● EXERCISE DESCRIPTION
Every line from the one with "Open the Debug menu" through the final line of the data below goes in the answer, copied exactly. Pictures do not.

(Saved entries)
▬▬▬▬▬▬
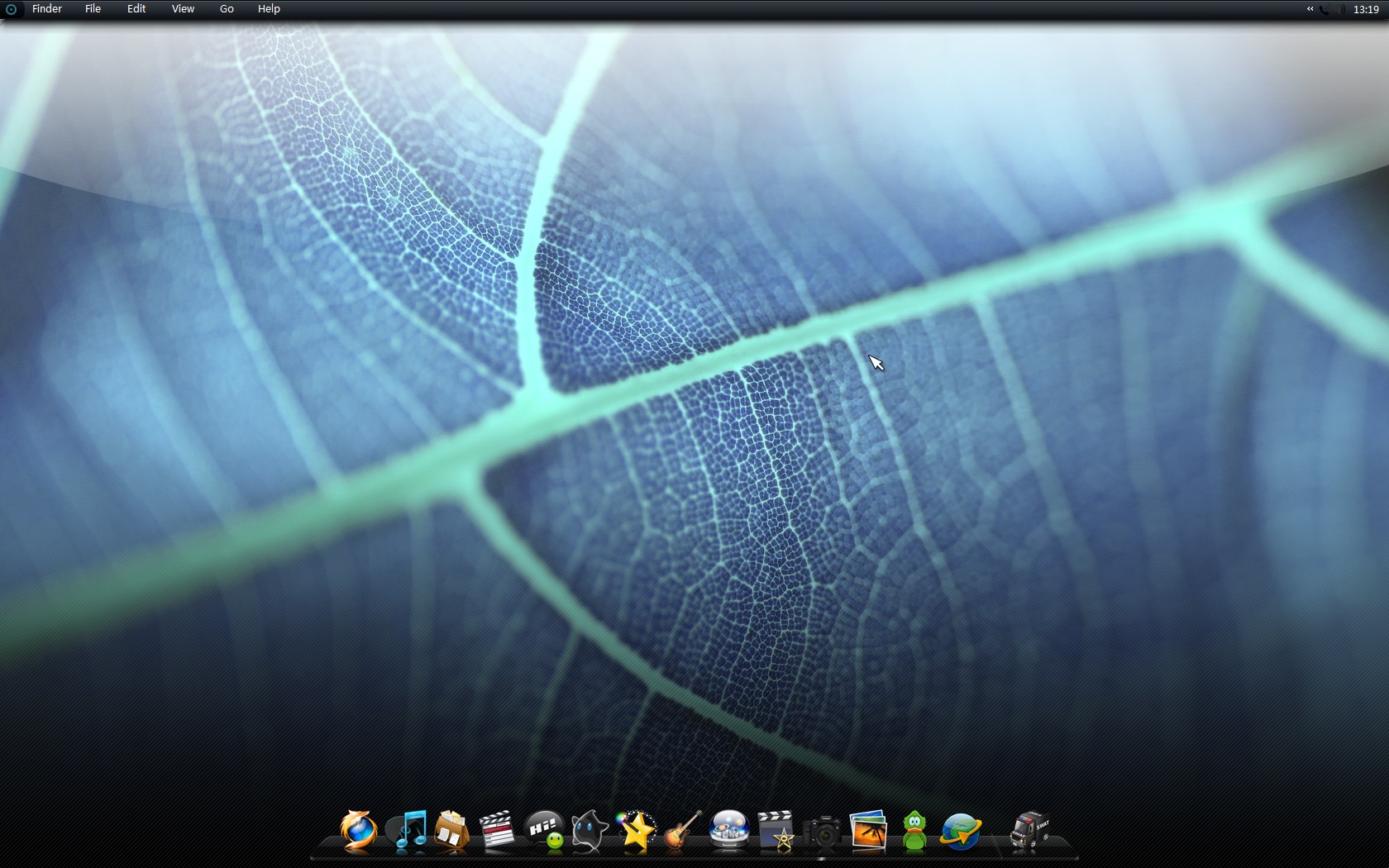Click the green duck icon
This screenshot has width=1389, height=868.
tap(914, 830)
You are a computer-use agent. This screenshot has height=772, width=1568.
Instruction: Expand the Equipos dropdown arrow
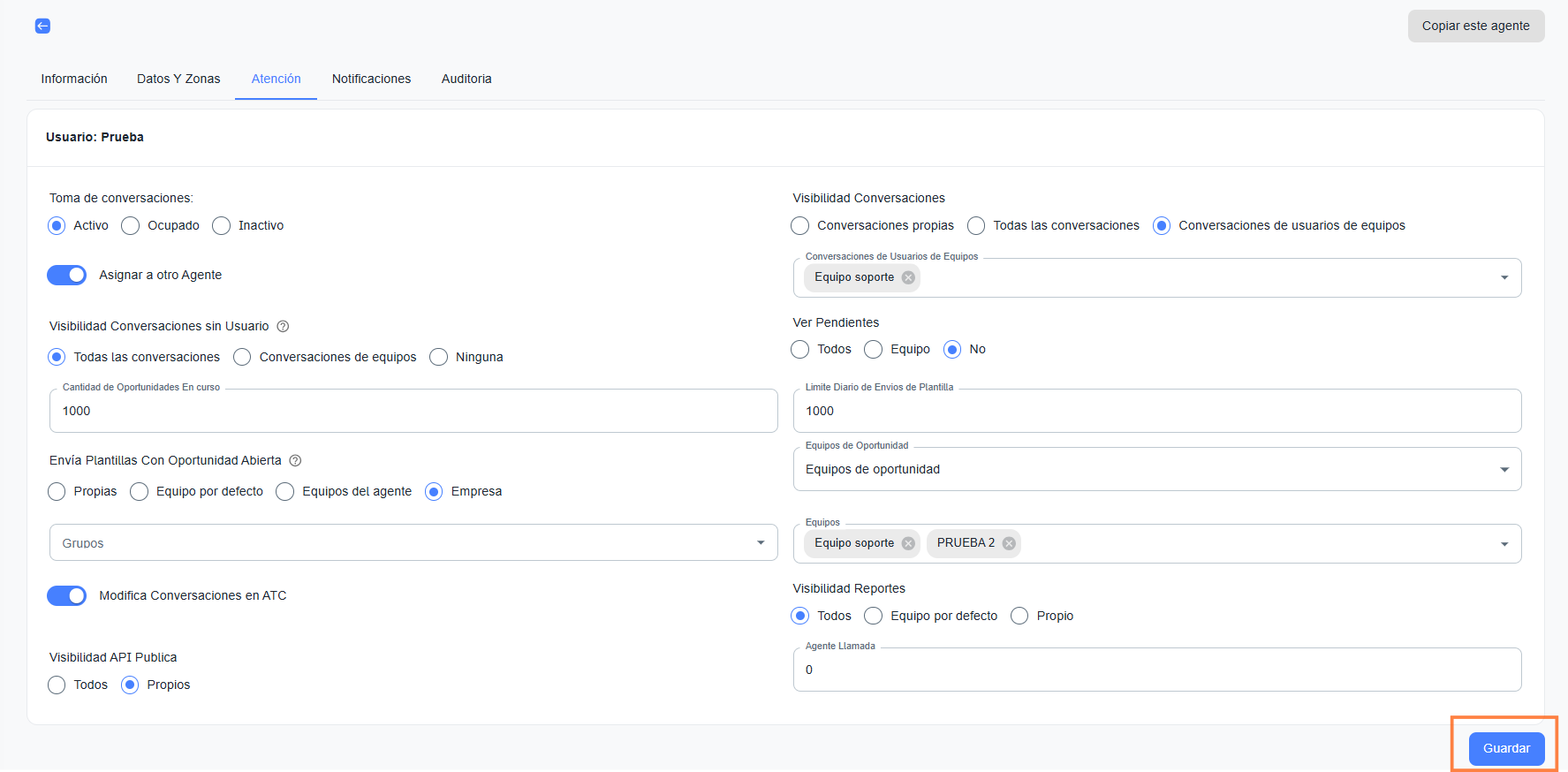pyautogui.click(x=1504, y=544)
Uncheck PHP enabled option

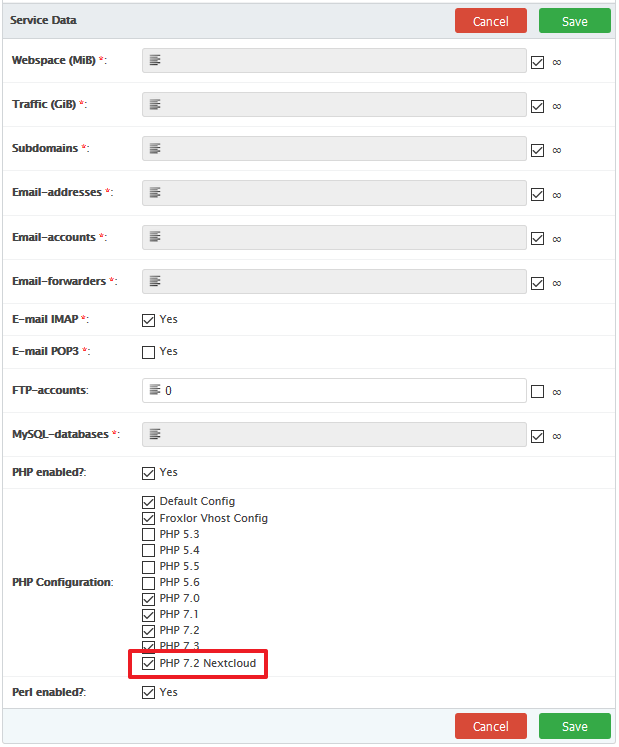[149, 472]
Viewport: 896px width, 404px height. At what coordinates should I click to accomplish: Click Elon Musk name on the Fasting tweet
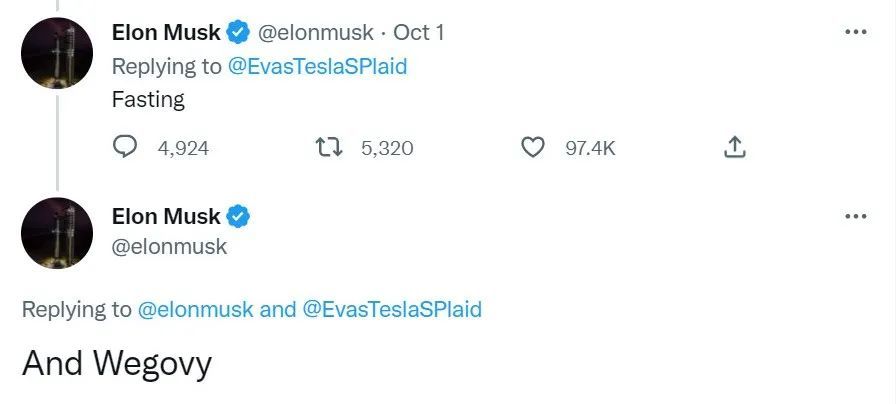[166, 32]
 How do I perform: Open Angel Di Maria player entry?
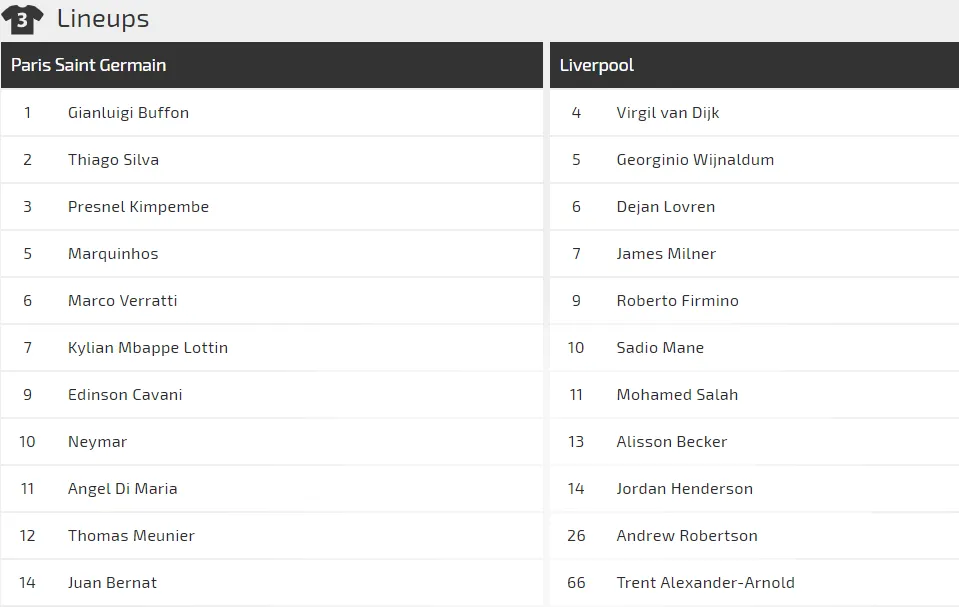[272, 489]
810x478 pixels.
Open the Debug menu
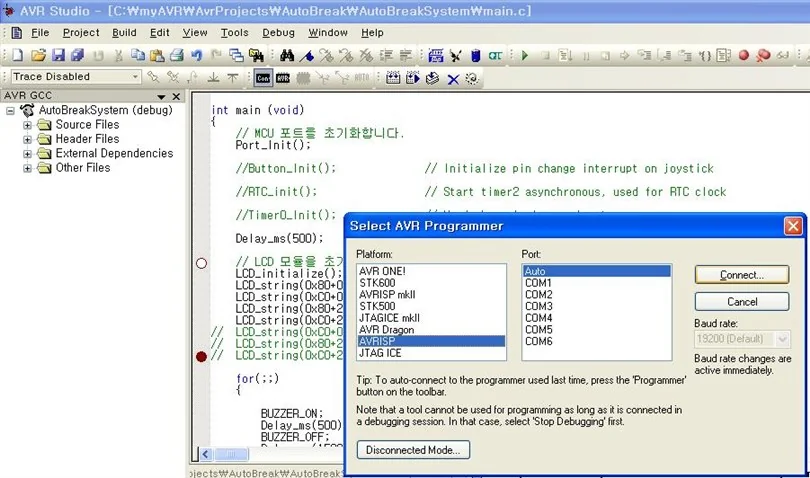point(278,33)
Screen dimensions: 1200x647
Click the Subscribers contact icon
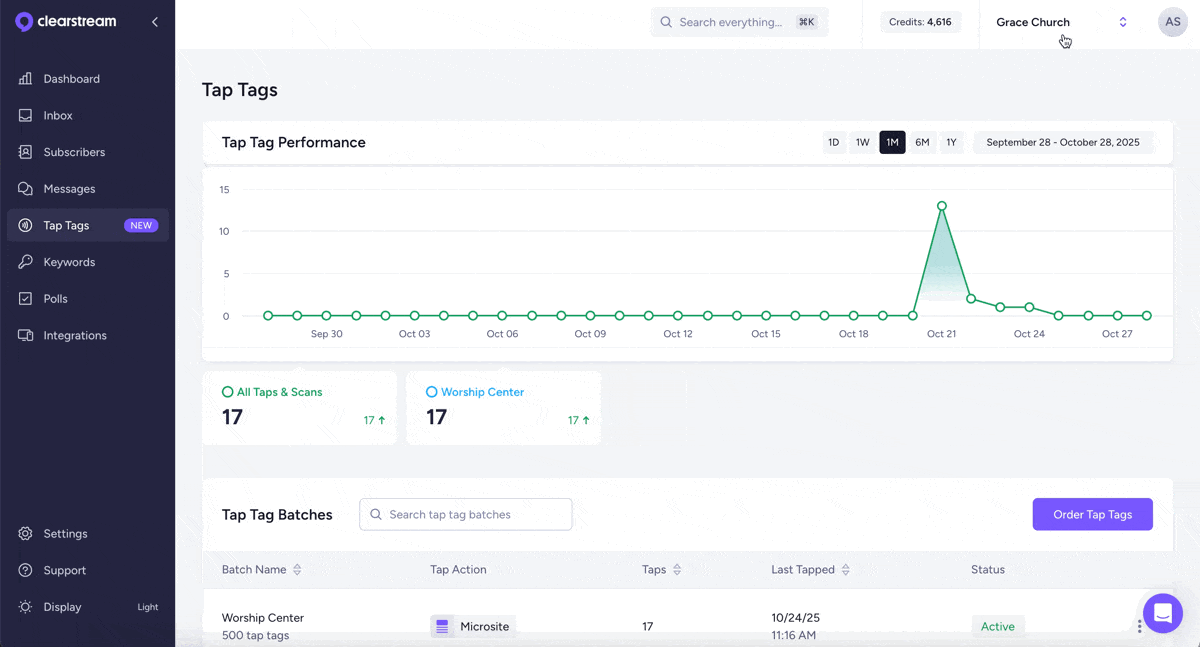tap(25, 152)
▬▬▬▬▬▬
● RESPONSE TO THE EXERCISE
Open the Debug menu
point(278,33)
Screen dimensions: 1200x647
Click the Subscribers contact icon
tap(25, 152)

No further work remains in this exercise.